Pengawasan dalam bidang lingkungan hidup diatur dalam Pasal 71 sampai Pasal 74 Undang-Undang Nomor 32 Tahun 2009 Tentang Perlindungan dan Pengelolaan Lingkungan Hidup. Pengawasan di bidang lingkungan hidup ada pada Menteri Lingkungan Hidup, Pemerintah Provinsi, dan Kabupaten /Kota. Baik Menteri, Gubernur dan Bupati / Walikota berhak menetapkan pejabat pengawas lingkungan hidup.
 Undang-Undang Nomor 32 Tahun 2009 Tentang Perlindungan dan Pengelolaan Lingkungan Hidup memberlakukan mekanisme pengawasan dua jalur, yang dimaksud dengan mekanisme dua jalur adalah bahwa pada prinsipnya Gubernur dan Bupati / Walikota berwenang malakukan pengawasan lingkungan hidup sesuai dengan lingkup kewenangan masing-masing, tetapi jika kewenangan pengawasan lingkungan tidak dilaksanakan sehingga terjadi pelanggaran yang serius di bidang perlindungan dan pengelolaan lingkungan hidup,[38] Menteri lingkungan hidup dapat melakukan pengawasan terhadap ketaatan penanggung jawab usaha / kegiatan yang izin lingkungannya diterbitkan oleh pemerintah daerah.
Pasal 74 Undang-Undang Nomor 32 Tahun 2009 Tentang Perlindungan dan Pengelolaan Lingkungan Hidup, Pejabat pengawas lingkungan hidup berwenang untuk : (a) melakukan pemantauan; (b) meminta keterangan; (c) membuat salinan dari dokumen dan/atau membuat catatan yang diperlukan; (d) memasuki tempat tertentu; (e) memotret; (f) membuat rekaman audio visual; (g) mengambil sampel; (h) memeriksa peralatan; (i) memeriksa instalasi dan/atau alat transportasi; dan/atau (j) menghentikan pelanggaran tertentu.
Istilah Latin ”in cauda venenum”, yang secara bahasa berarti di ujung terdapat racun, agaknya sangat penting dalam menopang dipatuhinya norma-norma hukum, sebab pada umumnya norma-norma yang terdapat dalam suatu peraturan itu tidak memiliki kekuatan dan wibawa jika tidak disertai dengan saknsi.
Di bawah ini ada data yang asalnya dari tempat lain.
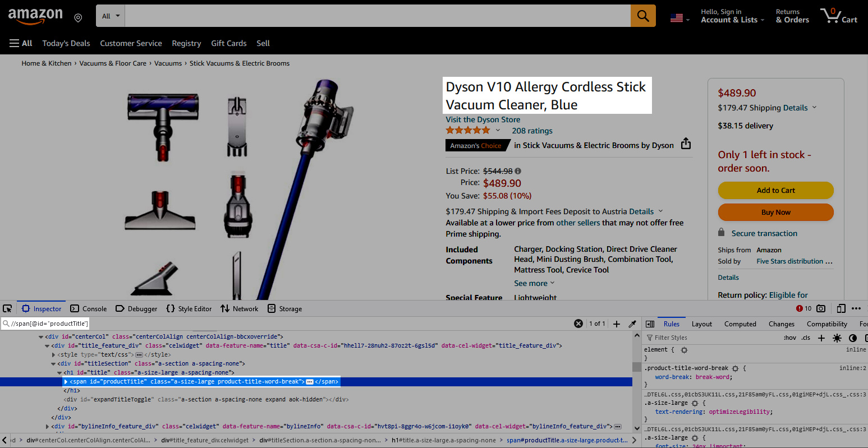The image size is (868, 448).
Task: Expand 'See more' under Included Components
Action: click(534, 283)
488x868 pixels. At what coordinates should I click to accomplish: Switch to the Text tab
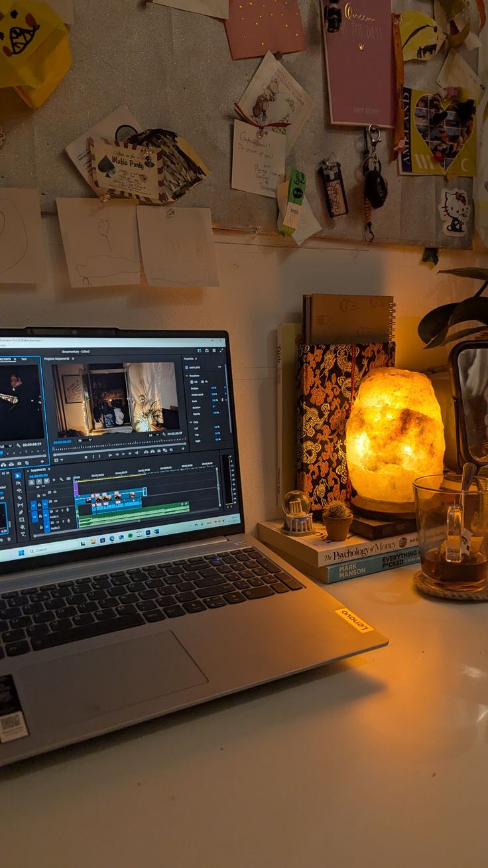coord(23,359)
J.B.J.M. ten Berge menyebut sanksi ini sebagai ”tanden van het recht” atau taringnya hukum[39]
Menurut H. D. Van Wijk / Willem Konijnenbelt, sanksi dalam Hukum Administrasi adalah :[40]
Alat kekuasaan yang bersifat hukum publik yang dapat digunakan oleh pemerintah sebagai reaksi atas ketidakpatuhan terhadap kewajiban yang terdapat dalam norma hukum administrasi negara.
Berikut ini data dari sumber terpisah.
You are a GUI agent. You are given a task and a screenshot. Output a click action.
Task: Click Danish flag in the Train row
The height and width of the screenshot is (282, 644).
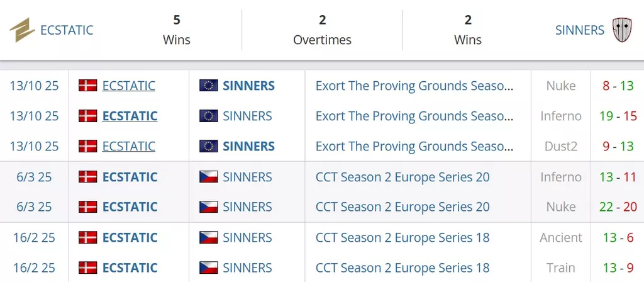click(87, 268)
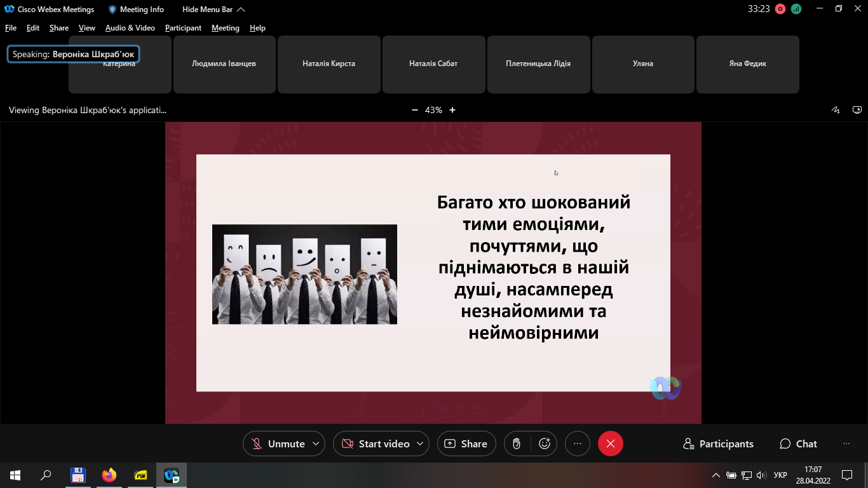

            Sedangkan menurut J.J Oosternbrink, sanksi administratif adalah :[41]
Sanksi yang muncul dari hubungan antara pemerintah dengan warga negara, yang dilaksanakan tanpa kekuasaan peradilan (hakim), tetapi secara langsung dilaksanakan oleh administrasi sendiri

Menurut A.D Belifante,[42] bahwa sanksi administratif itu dilaksanakan langsung oleh pemerintah atau administrasi, tanpa perantara hakim, ketika warga negara melalaikan kewajiban yang timbul dalam hubungan hukum administrasi. Penerapan sanksi administrasi tanpa perantaraan hakim ini dapat dikatakan pada dasarnya demikian (in beginsel als zodanig), namun bukan berarti tidak ada penerapan sanksi tanpa perantara hakin. Artinya, sanksi dalam Hukum Administrasi itu adalah semua sanksi yang tidak hanya diterapkan oleh pemerintah sendiri, tetapi juga sanksi yang dibebankan oleh hakim administrasi atau instansi banding administrasi.[43]
Ada empat macam sanksi yang secara umum dikenal dalam Hukum Administrasi dan tercantum secara formal dalam AwB, yaitu paksaan pemerintah (bestuursdwang), penarikan kembali keputusan yang menguntungkan (intrekking begunstigende beschikking), pengenaan uang paksa oleh pemerintah (dwangsom), dan denda administratif (administratieve boete).[44]
Pasal 76 Undang-Undang Nomor 32 Tahun 2009 Tentang Perlindungan dan Pengelolaan Lingkungan Hidup, menyebutkan :
Menteri, gubernur, atau bupati/walikota menerapkan sanksi administratif kepada penanggung jawab usaha dan/atau kegiatan jika dalam pengawasan ditemukan pelanggaran terhadap izin lingkungan.
Sanksi administratif terdiri atas: a. teguran tertulis; b. paksaan pemerintah; c. pembekuan izin lingkungan; atau d. pencabutan izin lingkungan.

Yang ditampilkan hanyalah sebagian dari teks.